The Plastic Pollution Coalition: Spreading the Word to Reduce the Waste

Greggory Moore | Best of Best

As valuable as they can be, recycling and clean-ups are not the answer. Source reduction is the key to sparing the environment—including ourselves—from further plastic poisoning. Enter the Plastic Pollution Coalition to get that message into our thick heads.

Plastic is a substance the Earth cannot digest.

That straightforward statement is why over 400 organizations have come together as the Plastic Pollution Coalition, a not-for-profit organization whose sole mission " is to stop plastic pollution and its toxic impact on humans, animals, the ocean and the environment."

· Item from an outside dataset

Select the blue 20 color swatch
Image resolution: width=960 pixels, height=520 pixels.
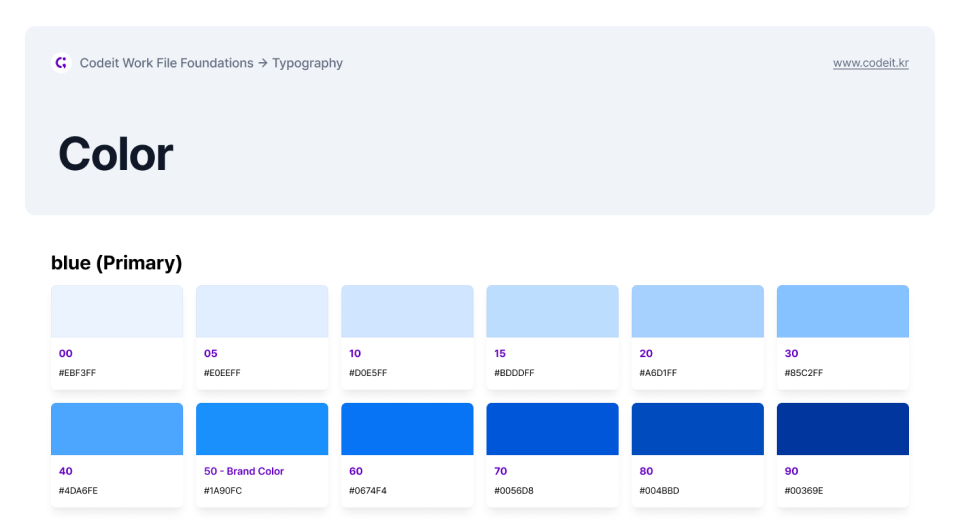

That's an ambitious goal, to be sure. Since the 1907 invention of Bakelite, the world's first synthetic plastic, plastic has become ubiquitous in today's world. Just how ubiquitous may be impossible to quantify, but if you spend the rest of today cataloging every bit of plastic you see (and no doubt you'll miss plenty), then consider statistics like how much plastic winds up in the ocean each year—at least 4.8 million metric tons (and more likely something like 12.7 million), enough to blanket the entirety of Los Angeles ankle-deep—and you start to get a sense of what we're talking about just in the United States, which is a distant third (behind China and India) on the list of populations by country.

The reality is that plastic isn't going anywhere, both in terms of our usage of it and its lifespan. Regarding the latter, 500 years is the conservative estimate for how long it takes a petroleum-based plastic product (i.e., the vast majority of plastic in the world today) to decompose. Even then it hasn't gone away: it's simply become particles too small to see—but not to small to enter the food chain. What that means today is that just about every bit of plastic ever made is still out there somewhere.

All of this and more is why the Plastic Pollution Coalition's (PPC) primary target is eliminating single-use plastic products—bags, straws, microbeads, etc.—by getting the word out about just how damaging and avoidable a problem such products are.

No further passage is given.